Alvarez retired Hosmer, the left-handed cleanup hitter, and Morales, a switch-hitter who is more powerful from the left side, on ground balls to third base.
The same two sluggers came up again in the ninth with the bases loaded and one out. This time, Scioscia turned to left-hander Cesar Ramos, who struck out Hosmer and got Morales to ground out.
It has been two years since the Angels had a reliable left-handed reliever, though Scott Downs was slowed by injuries and appeared in 43 games with a 3.15 earned-run average in 2013, the end of a solid three-year run.
You have to go back to 2009 for the last time the Angels had two strong left-handers in the bullpen, but Brian Fuentes was the closer that season, and Darren Oliver was more of a middle reliever than a specialist.
Neither Ramos, a middle reliever and spot starter for four years in Tampa Bay, nor Alvarez, a starter for most of his nine-year minor league career, were left-handed specialists before this season. But their ability to adapt to the role could add more depth and versatility to a strong Angels bullpen.
"Statistically, they're both fine," Scioscia said, when asked which player matches up better against left-handed hitters. "I think they both have the ability to neutralize some left-handers and take some power away. I don't know that it has to be one or the other. We're going to need them both."
Scioscia has always preferred dominant right-handers who are effective against all batters — think Scot Shields, Francisco Rodriguez, Brendan Donnelly — over mediocre left-handers, which is why he has gone full seasons without a left-hander in the bullpen.
But with right-handed setup man Joe Smith and closer Huston Street covering the eighth and ninth innings, Alvarez and Ramos give Scioscia the luxury of matching up against left-handers in the middle innings while still retaining Mike Morin, Vinnie Pestano and Fernando Salas for right-handers.
"It's great to have balance, it's great to have two left-handers, and that should help take some pressure off the rotation," Scioscia said. "The bottom line is you have to have arms to hold leads, and we feel both of these guys will do that."
With a sizable pack of left-handed hitters in the American League West, a group that includes Seattle's Robinson Cano and Kyle Seager, Texas' Prince Fielder and Shin-Soo Choo and Oakland's Ike Davis and Josh Reddick — there should be plenty of opportunities for the Angels left-handers.
"It's unbelievable," Ramos said. "I thought being in the AL East, there were some big left-handers, but I feel like they're all in the AL West now. Seattle is full of them, the same with Texas, even playing Kansas City, they have some big left-handed bats. It's fun going up against them, testing each other out."

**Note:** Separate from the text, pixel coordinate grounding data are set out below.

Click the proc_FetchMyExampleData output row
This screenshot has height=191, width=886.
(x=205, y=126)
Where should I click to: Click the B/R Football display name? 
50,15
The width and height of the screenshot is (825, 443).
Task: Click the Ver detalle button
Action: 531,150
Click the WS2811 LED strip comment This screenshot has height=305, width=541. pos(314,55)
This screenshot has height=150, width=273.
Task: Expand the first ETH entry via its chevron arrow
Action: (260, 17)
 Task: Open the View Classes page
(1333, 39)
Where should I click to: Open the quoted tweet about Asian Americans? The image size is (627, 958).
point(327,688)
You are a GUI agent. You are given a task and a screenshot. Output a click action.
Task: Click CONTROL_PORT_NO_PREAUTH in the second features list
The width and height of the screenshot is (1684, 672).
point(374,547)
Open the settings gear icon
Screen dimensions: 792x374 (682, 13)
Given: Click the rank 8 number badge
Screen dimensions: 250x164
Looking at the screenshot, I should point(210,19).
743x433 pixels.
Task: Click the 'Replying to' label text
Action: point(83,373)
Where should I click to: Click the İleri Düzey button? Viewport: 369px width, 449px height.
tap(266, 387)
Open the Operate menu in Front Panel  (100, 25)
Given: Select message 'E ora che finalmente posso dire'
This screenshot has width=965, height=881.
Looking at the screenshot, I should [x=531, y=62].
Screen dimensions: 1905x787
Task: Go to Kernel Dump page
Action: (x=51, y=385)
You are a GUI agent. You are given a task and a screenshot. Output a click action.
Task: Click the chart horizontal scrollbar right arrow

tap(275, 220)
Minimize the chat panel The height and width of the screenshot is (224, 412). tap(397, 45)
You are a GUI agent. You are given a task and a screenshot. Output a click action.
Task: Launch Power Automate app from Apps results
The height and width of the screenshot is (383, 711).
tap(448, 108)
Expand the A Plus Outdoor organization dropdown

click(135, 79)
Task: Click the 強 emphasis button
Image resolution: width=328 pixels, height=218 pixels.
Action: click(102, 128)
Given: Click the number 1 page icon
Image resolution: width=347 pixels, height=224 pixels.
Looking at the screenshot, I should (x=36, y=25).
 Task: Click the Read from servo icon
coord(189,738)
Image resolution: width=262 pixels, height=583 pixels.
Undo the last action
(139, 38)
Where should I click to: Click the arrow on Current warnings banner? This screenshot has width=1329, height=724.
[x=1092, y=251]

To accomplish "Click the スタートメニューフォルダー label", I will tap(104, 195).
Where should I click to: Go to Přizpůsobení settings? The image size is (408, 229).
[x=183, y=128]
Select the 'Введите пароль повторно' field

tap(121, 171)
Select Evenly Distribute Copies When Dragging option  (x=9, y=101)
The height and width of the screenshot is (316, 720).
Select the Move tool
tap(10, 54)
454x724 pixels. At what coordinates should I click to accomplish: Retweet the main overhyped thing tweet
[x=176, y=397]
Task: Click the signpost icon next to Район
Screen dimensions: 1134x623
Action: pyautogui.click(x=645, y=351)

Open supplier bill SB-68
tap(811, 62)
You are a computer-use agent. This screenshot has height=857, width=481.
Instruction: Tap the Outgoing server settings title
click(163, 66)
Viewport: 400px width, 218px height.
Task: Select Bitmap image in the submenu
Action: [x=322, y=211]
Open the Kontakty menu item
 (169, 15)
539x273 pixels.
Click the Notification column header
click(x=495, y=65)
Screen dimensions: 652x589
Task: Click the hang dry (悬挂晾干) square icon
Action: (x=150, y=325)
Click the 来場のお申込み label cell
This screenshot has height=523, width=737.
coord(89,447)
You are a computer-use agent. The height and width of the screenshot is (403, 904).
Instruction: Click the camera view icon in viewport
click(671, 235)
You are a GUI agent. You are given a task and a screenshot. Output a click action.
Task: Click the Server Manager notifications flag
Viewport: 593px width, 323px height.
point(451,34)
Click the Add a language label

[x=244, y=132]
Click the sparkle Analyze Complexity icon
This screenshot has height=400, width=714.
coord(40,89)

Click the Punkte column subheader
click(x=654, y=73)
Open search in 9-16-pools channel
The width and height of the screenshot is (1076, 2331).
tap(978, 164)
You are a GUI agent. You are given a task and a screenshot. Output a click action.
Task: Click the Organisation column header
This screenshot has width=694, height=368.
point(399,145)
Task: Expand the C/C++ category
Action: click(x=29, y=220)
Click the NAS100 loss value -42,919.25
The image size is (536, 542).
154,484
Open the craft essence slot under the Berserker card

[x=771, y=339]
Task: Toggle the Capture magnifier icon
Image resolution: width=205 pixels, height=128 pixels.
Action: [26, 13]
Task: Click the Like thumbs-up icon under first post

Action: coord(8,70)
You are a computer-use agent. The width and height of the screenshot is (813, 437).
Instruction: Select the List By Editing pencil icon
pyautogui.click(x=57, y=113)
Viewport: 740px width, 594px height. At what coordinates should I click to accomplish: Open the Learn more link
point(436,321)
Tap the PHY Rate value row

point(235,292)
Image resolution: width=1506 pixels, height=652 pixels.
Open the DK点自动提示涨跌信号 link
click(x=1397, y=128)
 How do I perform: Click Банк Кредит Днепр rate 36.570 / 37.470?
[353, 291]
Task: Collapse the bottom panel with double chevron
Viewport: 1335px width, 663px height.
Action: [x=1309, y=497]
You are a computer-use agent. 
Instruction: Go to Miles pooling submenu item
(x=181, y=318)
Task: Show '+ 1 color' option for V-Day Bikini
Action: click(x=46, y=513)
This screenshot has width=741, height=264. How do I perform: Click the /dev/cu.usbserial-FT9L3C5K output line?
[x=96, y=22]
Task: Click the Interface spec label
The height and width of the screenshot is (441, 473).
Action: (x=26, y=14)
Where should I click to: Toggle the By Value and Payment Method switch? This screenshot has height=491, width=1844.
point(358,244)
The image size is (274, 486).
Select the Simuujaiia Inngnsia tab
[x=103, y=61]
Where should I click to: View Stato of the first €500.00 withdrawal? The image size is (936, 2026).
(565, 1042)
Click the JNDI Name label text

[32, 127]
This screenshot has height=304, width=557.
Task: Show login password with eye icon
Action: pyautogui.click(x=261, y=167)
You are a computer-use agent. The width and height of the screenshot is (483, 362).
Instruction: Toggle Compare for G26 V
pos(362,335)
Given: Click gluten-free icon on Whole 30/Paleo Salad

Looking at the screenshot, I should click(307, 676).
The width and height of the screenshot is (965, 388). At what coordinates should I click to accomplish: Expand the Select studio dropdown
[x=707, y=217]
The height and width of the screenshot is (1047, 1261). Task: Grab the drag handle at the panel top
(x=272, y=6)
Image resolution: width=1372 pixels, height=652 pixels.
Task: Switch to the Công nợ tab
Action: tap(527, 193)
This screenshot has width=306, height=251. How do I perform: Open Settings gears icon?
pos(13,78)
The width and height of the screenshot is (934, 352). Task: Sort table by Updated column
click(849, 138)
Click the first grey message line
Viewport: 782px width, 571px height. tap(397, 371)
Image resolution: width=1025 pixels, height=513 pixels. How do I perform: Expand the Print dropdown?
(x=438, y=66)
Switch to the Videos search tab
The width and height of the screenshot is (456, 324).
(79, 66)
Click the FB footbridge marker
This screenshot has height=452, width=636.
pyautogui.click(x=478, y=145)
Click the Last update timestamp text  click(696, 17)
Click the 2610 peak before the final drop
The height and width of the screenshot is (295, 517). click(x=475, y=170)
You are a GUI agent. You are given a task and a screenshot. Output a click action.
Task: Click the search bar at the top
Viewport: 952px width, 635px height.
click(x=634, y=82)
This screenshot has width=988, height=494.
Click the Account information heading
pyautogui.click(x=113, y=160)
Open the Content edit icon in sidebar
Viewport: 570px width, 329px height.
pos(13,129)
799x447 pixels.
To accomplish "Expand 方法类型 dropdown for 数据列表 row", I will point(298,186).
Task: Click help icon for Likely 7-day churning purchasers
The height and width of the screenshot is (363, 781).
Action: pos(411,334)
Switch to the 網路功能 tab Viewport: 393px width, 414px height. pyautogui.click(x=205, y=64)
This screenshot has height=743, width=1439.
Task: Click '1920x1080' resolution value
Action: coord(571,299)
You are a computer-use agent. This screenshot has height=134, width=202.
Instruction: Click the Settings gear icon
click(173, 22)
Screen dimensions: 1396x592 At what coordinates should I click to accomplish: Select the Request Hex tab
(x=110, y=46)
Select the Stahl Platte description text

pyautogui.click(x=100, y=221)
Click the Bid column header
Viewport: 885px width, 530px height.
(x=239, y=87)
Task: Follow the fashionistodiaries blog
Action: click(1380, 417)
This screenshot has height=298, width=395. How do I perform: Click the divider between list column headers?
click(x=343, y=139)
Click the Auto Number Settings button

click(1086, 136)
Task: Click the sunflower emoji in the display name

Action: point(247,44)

Ramos and Alvarez throw 90-mph fastballs and curves, but Ramos throws from a lower arm slot with more of a cutting action on his fastball, and Alvarez has more of an overhand curve and changeup, so they give different looks to hitters.
Ramos, the more experienced and accomplished of the two, will draw the higher-leverage assignments. He has allowed no runs and three hits in 2 2/3 innings of four appearances, striking out four and walking one.
Alvarez, 25, allowed one hit in two scoreless innings of his first three games before giving up four runs in 2 1/3 innings in a mop-up role Tuesday in Texas.
"So far, the way I've been used, it hasn't been how it was in Tampa Bay," Ramos, 30, said. "It's definitely a good thing. I'm getting in meaningful games, building that trust in Scioscia. Hopefully I can keep building it and he keeps running me out there."
Ramos has found one considerable benefit to being more of a specialist than a long man.
"You're a lot more fresh the next day," he said. "I'm able to recover better than when I'd go multiple innings and be expected to do it again the next night. That's a little more taxing on the arm."